EXERCISE AIM — A faithful copy of each entry below is expected, with the images removed.

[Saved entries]
◆ ◆ ◆ ◆ ◆ ◆ ◆
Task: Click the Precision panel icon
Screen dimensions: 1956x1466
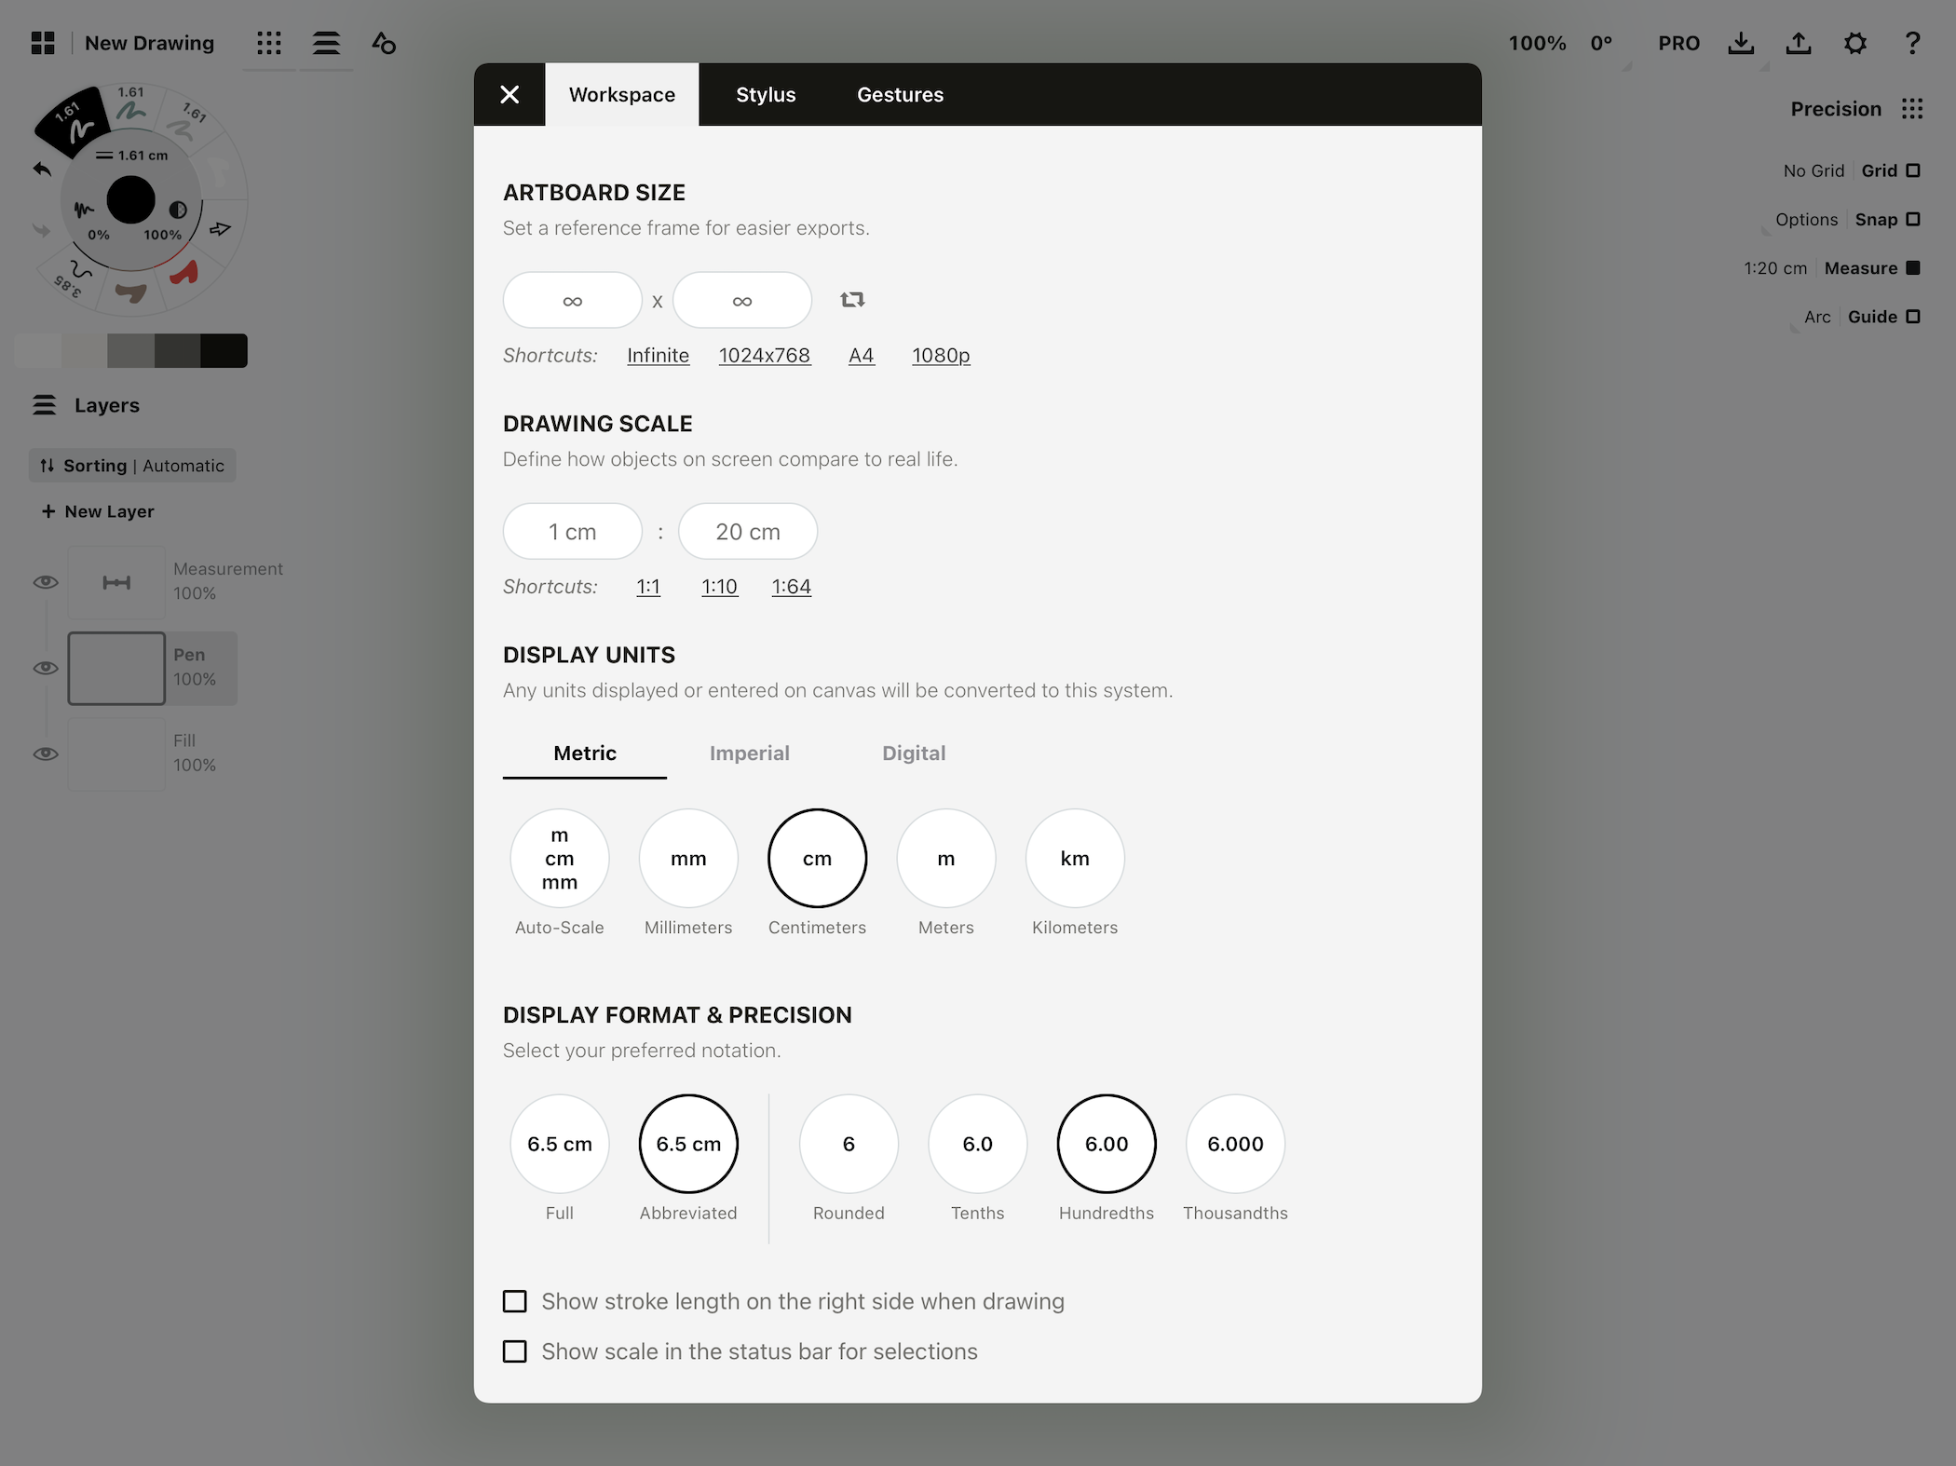Action: pyautogui.click(x=1914, y=108)
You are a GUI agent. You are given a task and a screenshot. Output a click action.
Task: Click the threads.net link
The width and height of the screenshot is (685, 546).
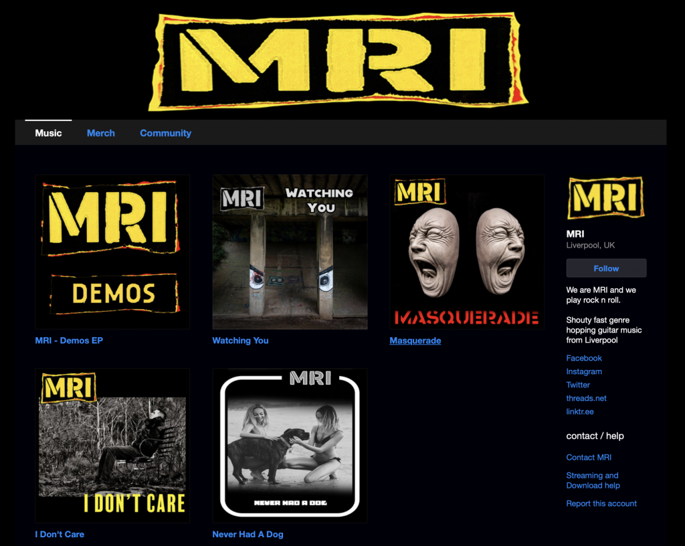tap(587, 398)
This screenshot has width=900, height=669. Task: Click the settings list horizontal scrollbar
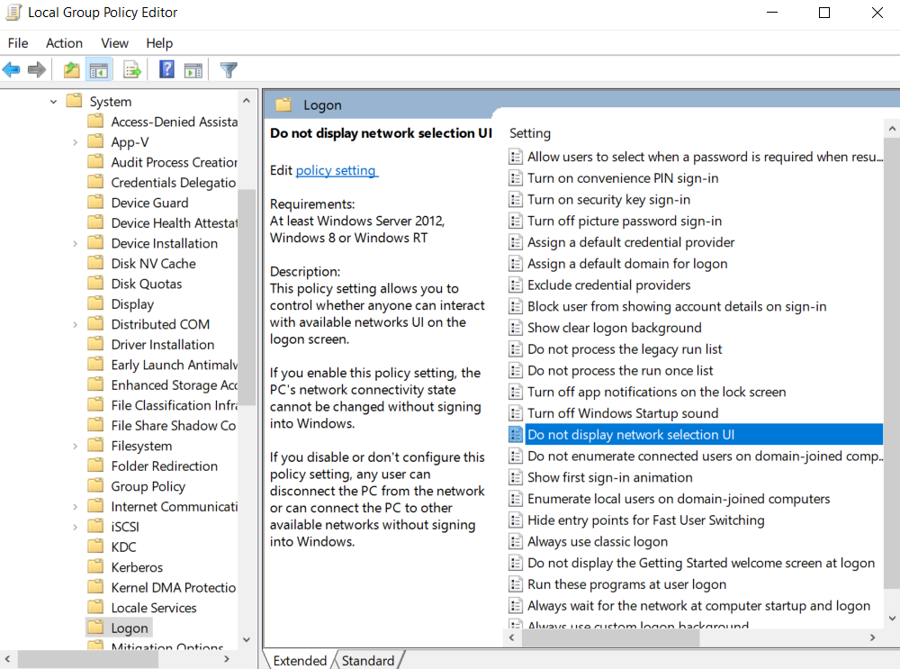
◆ ◆ ◆ ◆ ◆ ◆ ◆
ANSWER TO THIS EXERCISE —
Task: Click the Precision panel icon
Screen dimensions: 1956x1466
Action: pyautogui.click(x=1914, y=108)
You are a GUI agent. You are given a task and a screenshot. Output a click action.
Task: Click the threads.net link
The width and height of the screenshot is (685, 546).
tap(587, 398)
This screenshot has width=900, height=669. Task: Click the settings list horizontal scrollbar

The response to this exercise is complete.